▶ _PROBLEM STATEMENT_: From the entries that follow, copy every line with the word "computer".

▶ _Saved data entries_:

----------------

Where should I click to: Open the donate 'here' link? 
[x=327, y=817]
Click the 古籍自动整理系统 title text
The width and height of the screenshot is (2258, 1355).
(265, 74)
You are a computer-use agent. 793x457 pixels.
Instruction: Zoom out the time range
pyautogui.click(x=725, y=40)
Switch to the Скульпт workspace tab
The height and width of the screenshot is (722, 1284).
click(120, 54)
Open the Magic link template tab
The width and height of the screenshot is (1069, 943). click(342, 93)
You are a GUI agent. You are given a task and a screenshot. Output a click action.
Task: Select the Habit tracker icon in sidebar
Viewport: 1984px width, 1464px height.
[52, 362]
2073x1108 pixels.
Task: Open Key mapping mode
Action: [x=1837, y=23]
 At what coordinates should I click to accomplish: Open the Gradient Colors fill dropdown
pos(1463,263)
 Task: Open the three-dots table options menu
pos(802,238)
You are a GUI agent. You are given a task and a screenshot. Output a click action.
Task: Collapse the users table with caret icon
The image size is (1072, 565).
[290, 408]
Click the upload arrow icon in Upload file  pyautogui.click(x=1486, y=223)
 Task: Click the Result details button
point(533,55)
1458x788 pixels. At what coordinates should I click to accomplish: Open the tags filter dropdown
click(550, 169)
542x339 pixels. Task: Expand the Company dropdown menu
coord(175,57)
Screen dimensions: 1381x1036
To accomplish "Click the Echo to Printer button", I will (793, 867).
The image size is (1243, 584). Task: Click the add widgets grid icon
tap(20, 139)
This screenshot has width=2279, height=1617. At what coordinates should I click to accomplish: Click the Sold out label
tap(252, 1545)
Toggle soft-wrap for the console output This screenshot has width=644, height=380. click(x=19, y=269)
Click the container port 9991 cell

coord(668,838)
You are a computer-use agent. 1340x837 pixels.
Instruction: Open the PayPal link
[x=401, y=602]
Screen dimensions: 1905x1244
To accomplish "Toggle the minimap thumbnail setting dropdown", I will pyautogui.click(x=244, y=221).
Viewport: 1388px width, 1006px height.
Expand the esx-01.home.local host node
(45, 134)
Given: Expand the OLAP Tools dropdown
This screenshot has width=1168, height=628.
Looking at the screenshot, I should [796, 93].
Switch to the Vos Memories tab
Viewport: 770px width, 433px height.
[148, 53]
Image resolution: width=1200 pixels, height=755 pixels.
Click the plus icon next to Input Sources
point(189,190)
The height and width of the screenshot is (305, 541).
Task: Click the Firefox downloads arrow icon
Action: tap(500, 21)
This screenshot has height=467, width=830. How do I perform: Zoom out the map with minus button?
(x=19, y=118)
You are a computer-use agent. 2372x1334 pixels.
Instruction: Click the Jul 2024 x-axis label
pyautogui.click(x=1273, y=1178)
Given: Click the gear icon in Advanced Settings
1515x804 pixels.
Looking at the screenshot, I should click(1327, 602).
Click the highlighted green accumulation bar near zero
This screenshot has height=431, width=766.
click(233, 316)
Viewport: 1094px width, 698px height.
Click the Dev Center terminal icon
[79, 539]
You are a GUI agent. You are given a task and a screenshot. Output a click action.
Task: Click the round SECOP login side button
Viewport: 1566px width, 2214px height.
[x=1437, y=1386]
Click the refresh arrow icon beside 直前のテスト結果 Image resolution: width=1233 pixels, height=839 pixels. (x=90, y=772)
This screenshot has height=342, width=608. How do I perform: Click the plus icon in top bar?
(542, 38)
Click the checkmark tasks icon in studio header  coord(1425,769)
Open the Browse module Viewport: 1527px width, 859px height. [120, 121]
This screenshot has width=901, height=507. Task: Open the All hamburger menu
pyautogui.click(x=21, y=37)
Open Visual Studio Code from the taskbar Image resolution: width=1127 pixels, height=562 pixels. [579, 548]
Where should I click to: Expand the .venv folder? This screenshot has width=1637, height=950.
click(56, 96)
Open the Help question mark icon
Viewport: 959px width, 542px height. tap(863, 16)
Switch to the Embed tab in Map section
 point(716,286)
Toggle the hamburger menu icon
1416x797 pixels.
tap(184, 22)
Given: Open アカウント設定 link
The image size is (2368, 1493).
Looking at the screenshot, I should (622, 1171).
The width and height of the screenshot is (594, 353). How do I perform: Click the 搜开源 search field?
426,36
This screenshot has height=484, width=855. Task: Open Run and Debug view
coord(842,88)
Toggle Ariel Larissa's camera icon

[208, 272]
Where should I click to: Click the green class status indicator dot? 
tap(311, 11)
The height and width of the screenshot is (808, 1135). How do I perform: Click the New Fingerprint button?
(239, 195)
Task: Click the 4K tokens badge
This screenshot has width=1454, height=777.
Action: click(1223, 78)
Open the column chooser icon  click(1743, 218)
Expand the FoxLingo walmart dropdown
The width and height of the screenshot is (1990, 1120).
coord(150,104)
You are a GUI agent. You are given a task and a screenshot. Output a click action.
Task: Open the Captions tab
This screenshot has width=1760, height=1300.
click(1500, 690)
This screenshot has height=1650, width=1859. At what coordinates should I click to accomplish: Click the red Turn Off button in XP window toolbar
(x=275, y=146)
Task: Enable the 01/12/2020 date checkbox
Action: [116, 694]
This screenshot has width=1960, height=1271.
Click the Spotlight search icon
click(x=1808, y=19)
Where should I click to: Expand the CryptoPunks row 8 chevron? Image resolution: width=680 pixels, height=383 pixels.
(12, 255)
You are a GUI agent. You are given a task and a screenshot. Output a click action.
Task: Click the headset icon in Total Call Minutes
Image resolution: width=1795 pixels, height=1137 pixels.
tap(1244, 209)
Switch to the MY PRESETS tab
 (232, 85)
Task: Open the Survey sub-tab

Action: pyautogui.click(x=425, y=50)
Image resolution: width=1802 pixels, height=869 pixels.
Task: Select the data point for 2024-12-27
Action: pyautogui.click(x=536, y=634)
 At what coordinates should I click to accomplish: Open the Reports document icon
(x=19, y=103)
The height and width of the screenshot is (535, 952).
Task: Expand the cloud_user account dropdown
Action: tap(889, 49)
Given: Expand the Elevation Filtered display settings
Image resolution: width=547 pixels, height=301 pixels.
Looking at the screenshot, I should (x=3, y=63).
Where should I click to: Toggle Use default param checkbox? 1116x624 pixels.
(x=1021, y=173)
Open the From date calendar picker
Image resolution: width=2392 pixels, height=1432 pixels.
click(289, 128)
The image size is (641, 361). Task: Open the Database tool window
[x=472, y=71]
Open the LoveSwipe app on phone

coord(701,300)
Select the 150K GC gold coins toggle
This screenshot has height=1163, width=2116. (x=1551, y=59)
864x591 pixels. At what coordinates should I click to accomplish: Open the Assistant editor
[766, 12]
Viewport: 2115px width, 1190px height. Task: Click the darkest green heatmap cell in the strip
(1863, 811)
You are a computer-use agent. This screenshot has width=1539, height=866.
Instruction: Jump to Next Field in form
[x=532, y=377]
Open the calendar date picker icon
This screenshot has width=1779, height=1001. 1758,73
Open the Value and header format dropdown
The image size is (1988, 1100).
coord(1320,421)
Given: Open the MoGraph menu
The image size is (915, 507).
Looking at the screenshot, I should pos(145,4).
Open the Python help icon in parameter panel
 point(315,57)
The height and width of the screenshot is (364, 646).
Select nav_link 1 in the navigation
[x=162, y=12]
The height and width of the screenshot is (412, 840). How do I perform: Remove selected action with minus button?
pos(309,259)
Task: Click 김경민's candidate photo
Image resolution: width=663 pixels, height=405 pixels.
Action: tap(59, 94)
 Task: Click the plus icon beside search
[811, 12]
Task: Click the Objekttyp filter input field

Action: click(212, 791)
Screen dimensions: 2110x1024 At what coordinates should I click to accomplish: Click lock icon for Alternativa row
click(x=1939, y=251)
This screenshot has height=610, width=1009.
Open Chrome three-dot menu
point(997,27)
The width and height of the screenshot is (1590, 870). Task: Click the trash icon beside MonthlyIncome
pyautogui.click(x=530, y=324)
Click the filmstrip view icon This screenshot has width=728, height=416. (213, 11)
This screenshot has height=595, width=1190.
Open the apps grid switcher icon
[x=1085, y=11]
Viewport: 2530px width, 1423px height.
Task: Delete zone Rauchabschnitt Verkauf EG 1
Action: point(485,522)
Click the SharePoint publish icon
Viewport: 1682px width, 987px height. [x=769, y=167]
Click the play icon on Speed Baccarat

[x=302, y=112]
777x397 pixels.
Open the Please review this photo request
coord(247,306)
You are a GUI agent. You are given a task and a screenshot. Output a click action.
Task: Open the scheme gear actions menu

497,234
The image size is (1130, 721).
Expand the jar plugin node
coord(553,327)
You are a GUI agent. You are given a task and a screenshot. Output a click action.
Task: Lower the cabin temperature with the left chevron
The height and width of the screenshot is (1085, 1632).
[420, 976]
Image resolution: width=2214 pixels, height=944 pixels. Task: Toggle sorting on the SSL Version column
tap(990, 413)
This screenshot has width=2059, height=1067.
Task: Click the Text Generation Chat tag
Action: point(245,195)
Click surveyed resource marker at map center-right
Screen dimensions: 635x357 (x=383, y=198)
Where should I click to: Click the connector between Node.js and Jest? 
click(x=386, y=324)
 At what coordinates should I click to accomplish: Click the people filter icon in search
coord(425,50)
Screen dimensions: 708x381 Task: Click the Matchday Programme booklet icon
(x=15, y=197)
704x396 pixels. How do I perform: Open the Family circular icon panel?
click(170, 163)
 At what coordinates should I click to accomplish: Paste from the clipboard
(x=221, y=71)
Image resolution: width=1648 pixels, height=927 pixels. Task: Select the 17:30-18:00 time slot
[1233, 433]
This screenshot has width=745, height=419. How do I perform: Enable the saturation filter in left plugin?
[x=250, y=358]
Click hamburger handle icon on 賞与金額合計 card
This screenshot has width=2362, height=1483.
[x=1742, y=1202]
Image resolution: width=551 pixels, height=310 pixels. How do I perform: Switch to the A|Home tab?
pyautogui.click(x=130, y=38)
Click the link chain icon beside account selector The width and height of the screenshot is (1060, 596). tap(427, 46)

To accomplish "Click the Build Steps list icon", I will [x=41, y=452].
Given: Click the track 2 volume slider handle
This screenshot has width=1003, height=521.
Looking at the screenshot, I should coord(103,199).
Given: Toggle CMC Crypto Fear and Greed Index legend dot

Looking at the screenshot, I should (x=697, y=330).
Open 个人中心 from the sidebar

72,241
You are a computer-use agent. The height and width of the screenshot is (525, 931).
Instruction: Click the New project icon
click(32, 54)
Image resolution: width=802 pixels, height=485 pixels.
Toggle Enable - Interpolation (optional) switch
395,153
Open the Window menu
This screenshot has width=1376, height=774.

----------------

▶ _TASK SOLUTION_:
You are a computer-use agent. 793x457 pixels.
You are a computer-use agent. 1340x837 pixels.
You are a computer-use agent. 2372x1334 pixels.
You are a computer-use agent. This screenshot has width=1539, height=866.
You are a computer-use agent. The height and width of the screenshot is (525, 931).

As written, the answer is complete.